On 2022-08-25 19:50, Will McVicker wrote:
> Since not all devices require a 32-bit MSI address, add support to the
> PCIe host driver to allow setting the DMA mask to 64-bits if the 32-bit
> allocation fails. This allows kernels to disable ZONE_DMA32 and bounce
> buffering (swiotlb) without risking not being able to get a 32-bit address
> during DMA allocation.
> 
> Basically, in the slim chance that there are no 32-bit allocations
> available, the current PCIe host driver will fail to allocate the msi_msg
> page due to a DMA address overflow (seen in [1]).
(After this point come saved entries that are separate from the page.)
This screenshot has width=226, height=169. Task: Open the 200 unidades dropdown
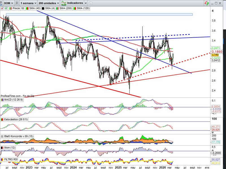(49, 3)
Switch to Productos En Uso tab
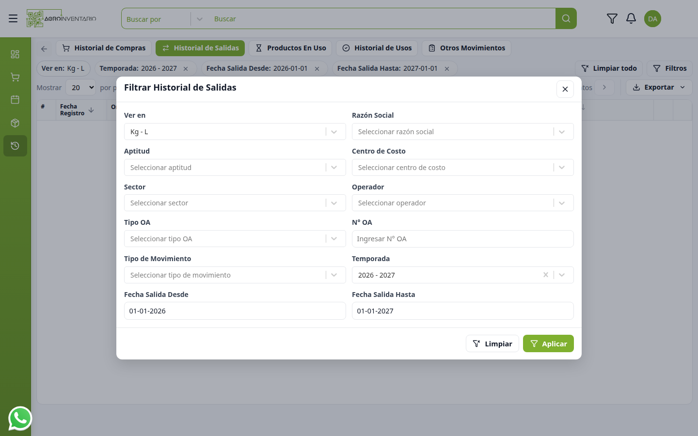698x436 pixels. (291, 48)
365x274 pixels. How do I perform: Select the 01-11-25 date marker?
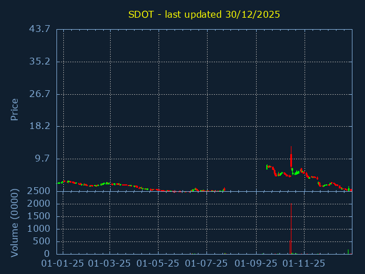tap(305, 264)
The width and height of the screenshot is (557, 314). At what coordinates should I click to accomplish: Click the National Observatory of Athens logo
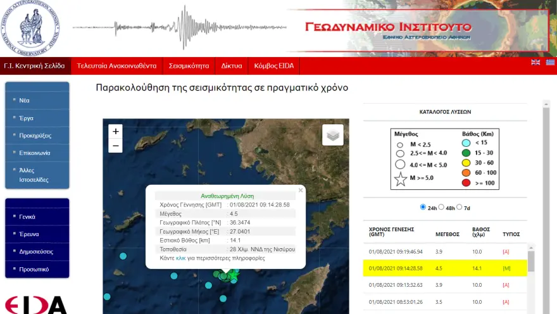click(x=30, y=28)
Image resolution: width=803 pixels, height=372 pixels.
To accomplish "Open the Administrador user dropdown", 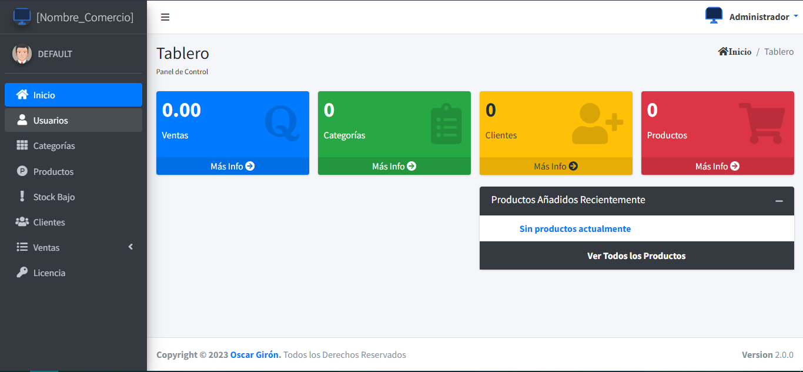I will point(758,17).
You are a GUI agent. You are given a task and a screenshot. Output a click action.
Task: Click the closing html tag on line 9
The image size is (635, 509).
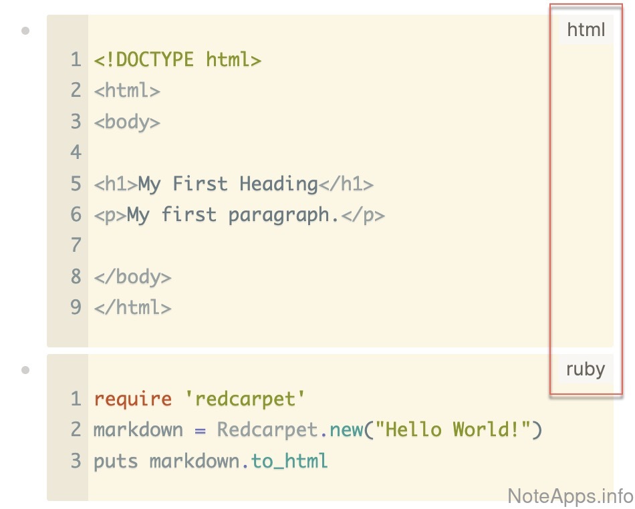tap(132, 307)
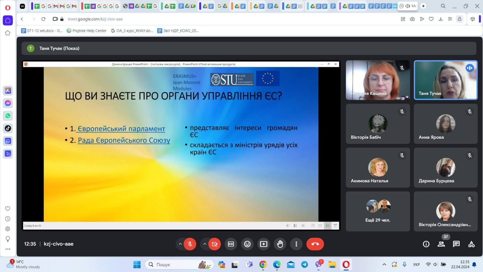Image resolution: width=483 pixels, height=272 pixels.
Task: Click the raise hand icon
Action: point(280,244)
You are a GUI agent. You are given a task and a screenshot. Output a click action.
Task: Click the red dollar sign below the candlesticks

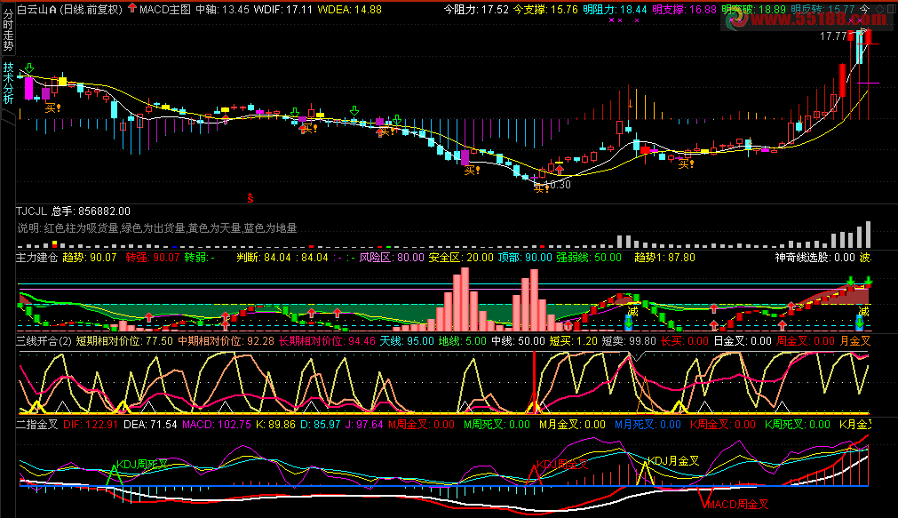[x=250, y=196]
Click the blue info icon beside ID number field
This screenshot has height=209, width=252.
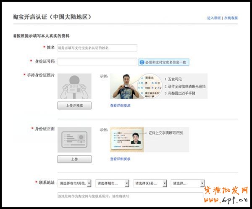point(142,62)
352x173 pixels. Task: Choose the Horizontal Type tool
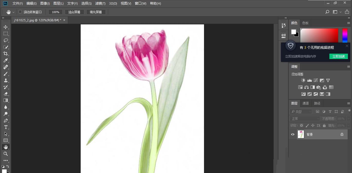[x=6, y=127]
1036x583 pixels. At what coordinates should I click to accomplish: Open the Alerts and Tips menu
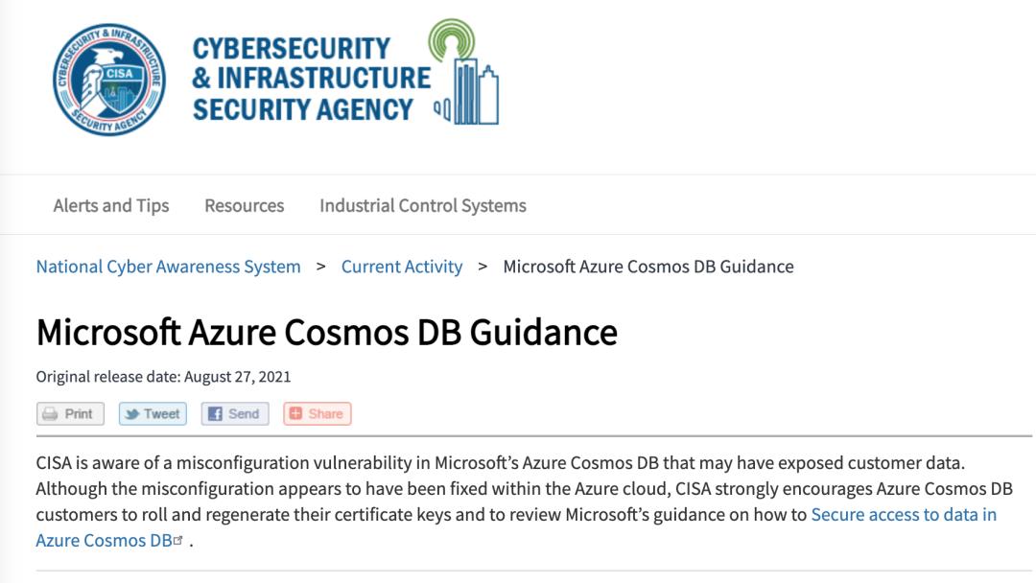tap(111, 205)
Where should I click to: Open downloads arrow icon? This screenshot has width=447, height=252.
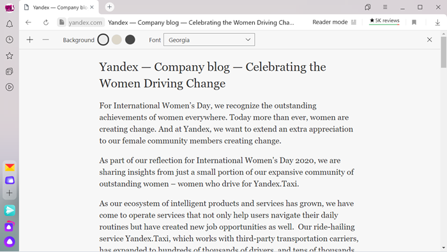437,22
With this patch, the
> PCIe host can retry the allocation with a 64-bit DMA mask if the current
> PCIe device advertises 64-bit support via its MSI capabilities.
> 
> [1] https://lore.kernel.org/all/Yo0soniFborDl7+C@google.com/
> 
> Reported-by: kernel test robot <lkp@intel.com>
> Signed-off-by: Will McVicker <willmcvicker@google.com>
> Reviewed-by: Rob Herring <robh@kernel.org>
> Acked-by: Jingoo Han <jingoohan1@gmail.com>
> ---
>   .../pci/controller/dwc/pcie-designware-host.c | 38 ++++++++++++++-----
>   drivers/pci/controller/dwc/pcie-designware.c  |  8 ++++
>   drivers/pci/controller/dwc/pcie-designware.h  |  1 +
>   3 files changed, 38 insertions(+), 9 deletions(-)
> 
> diff --git a/drivers/pci/controller/dwc/pcie-designware-host.c b/drivers/pci/controller/dwc/pcie-designware-host.c
> index 39f3b37d4033..8928a9a29d58 100644
> --- a/drivers/pci/controller/dwc/pcie-designware-host.c
> +++ b/drivers/pci/controller/dwc/pcie-designware-host.c
> @@ -330,6 +330,9 @@ static int dw_pcie_msi_host_init(struct dw_pcie_rp *pp)
>   	u64 *msi_vaddr;
>   	int ret;
>   	u32 ctrl, num_ctrls;
> +	bool msi_64bit = false;
> +	bool retry_64bit = false;
> +	u16 msi_capabilities;
>   
>   	for (ctrl = 0; ctrl < MAX_MSI_CTRLS; ctrl++)
>   		pp->irq_mask[ctrl] = ~0;
> @@ -367,16 +370,33 @@ static int dw_pcie_msi_host_init(struct dw_pcie_rp *pp)
>   						    dw_chained_msi_isr, pp);
>   	}
>   
> -	ret = dma_set_mask_and_coherent(dev, DMA_BIT_MASK(32));
> -	if (ret)
> -		dev_warn(dev, "Failed to set DMA mask to 32-bit. Devices with only 32-bit MSI support may not work properly\n");
> +	msi_capabilities = dw_pcie_msi_capabilities(pci);
> +	if (msi_capabilities & PCI_MSI_FLAGS_ENABLE)
> +		msi_64bit = msi_capabilities & PCI_MSI_FLAGS_64BIT;
>   
> -	msi_vaddr = dmam_alloc_coherent(dev, sizeof(u64), &pp->msi_data,
> -					GFP_KERNEL);
> -	if (!msi_vaddr) {
> -		dev_err(dev, "Failed to alloc and map MSI data\n");
> -		dw_pcie_free_msi(pp);
> -		return -ENOMEM;
> +	while (true) {
> +		dev_dbg(dev, "Setting MSI DMA mask to %s-bit.\n",
> +			retry_64bit ? "64" : "32");

If only we has some sort of "variable" that could could store a 
numerical value, think of the possibilities... :)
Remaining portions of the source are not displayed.